Un mix di caos organizzato, ironia tagliente e couture che si diverte a non prendersi troppo sul serio

a cura della Redazione

Decostruire per ricostruire: ecco la chiave della collezione Autunno/Inverno 2025-26 di Moschino. Adrian Appiolaza, alla sua prima prova con la maison, raccoglie l’eredità di Franco Moschino e la trasforma in un gioco sartoriale audace e intelligente. Il risultato? Un mix di caos organizzato, ironia tagliente e couture che si diverte a non prendersi troppo sul serio.

La collezione parte da un’icona d’archivio: l’abito Mannequin del 1992, pensato come se fosse ancora in lavorazione, con il logo Moschino al posto del classico Stockman. Da lì, Appiolaza costruisce un nuovo linguaggio stilistico, smontando e ricomponendo blazer, cappotti e completi con tagli netti e stratificazioni. Il messaggio è chiaro: la moda è un processo, mai un punto d’arrivo.

Ma Moschino è anche ironia, e questa sfilata non delude. Gli accessori rubano la scena: borse a forma di piatto di spaghetti, barchette di carta e botti di vino, orecchini-lampadina e spille Polaroid. Il tutto condito da un non-logo che gioca con il concetto di imperfezione, con la scritta “The love we trust” a scompigliare i bordi sartoriali.

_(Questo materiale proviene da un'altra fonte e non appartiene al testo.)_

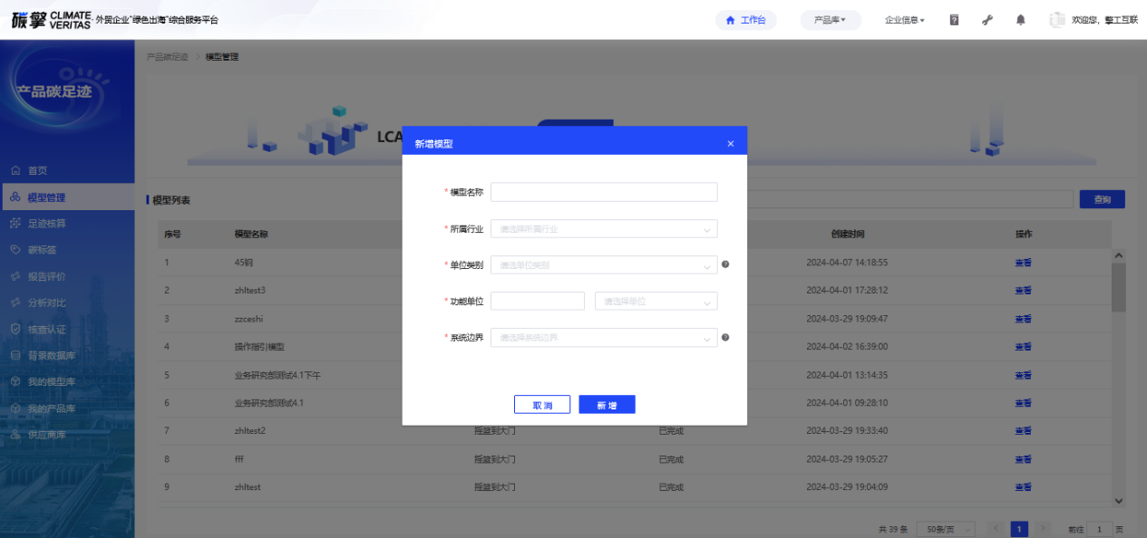Open the 系统边界 dropdown
This screenshot has width=1147, height=538.
click(x=604, y=338)
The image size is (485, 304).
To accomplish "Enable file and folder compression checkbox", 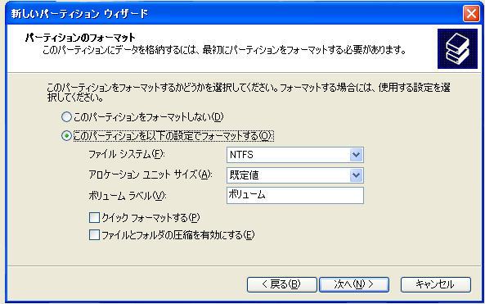I will pos(94,234).
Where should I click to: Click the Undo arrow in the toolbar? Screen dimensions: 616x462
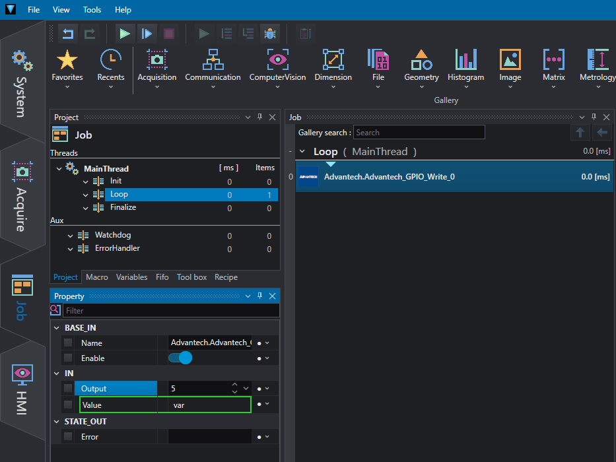coord(67,33)
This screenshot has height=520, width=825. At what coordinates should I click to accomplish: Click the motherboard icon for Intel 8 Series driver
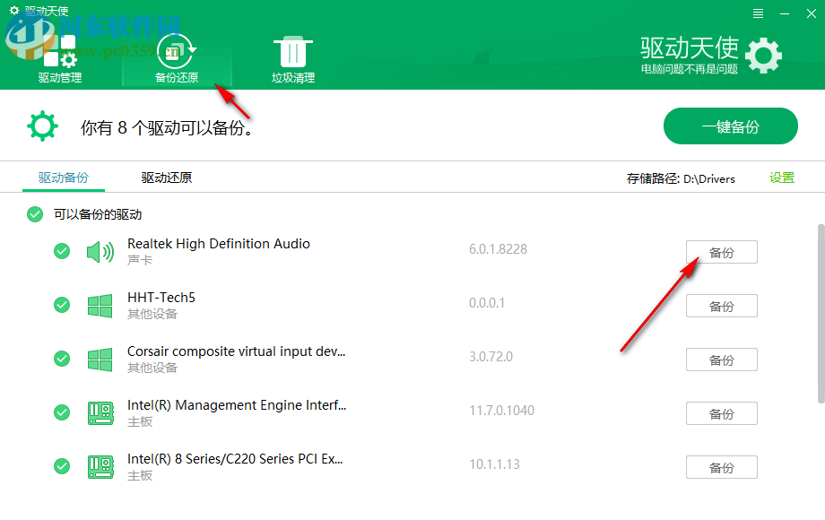point(100,465)
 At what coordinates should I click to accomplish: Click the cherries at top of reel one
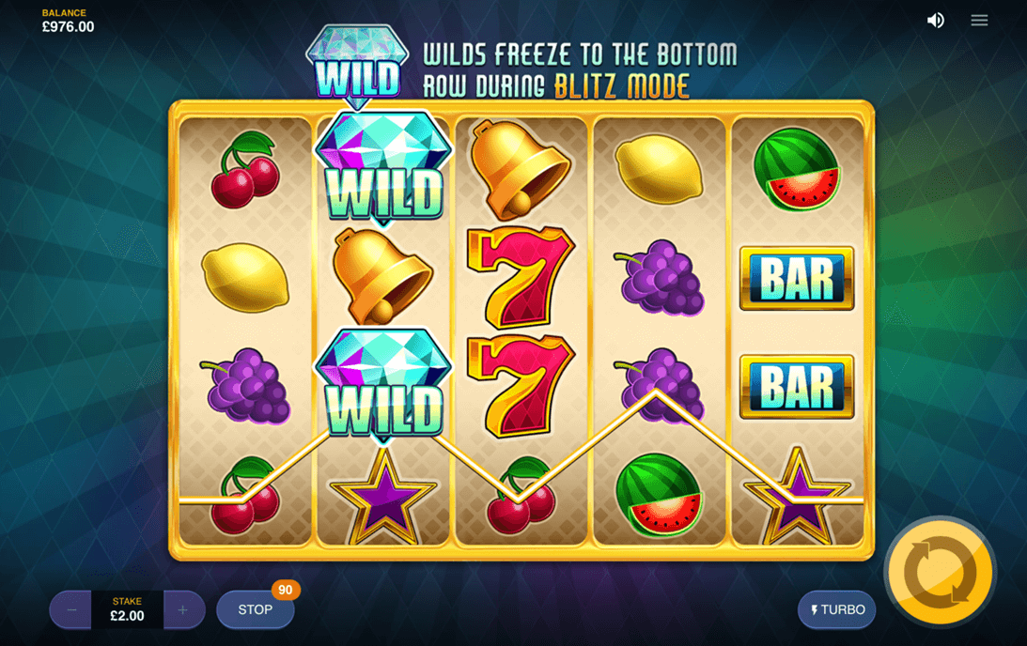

Il gran finale? Un tributo a Franco e al suo impegno sociale: capi ispirati ai sacchi della spazzatura e una T-shirt oversize con la scritta SOS Save Our World. Perché la moda, quando è fatta bene, non è solo estetica, ma anche un manifesto per il futuro. E Moschino, ancora una volta, lo dimostra dalla A alla Z.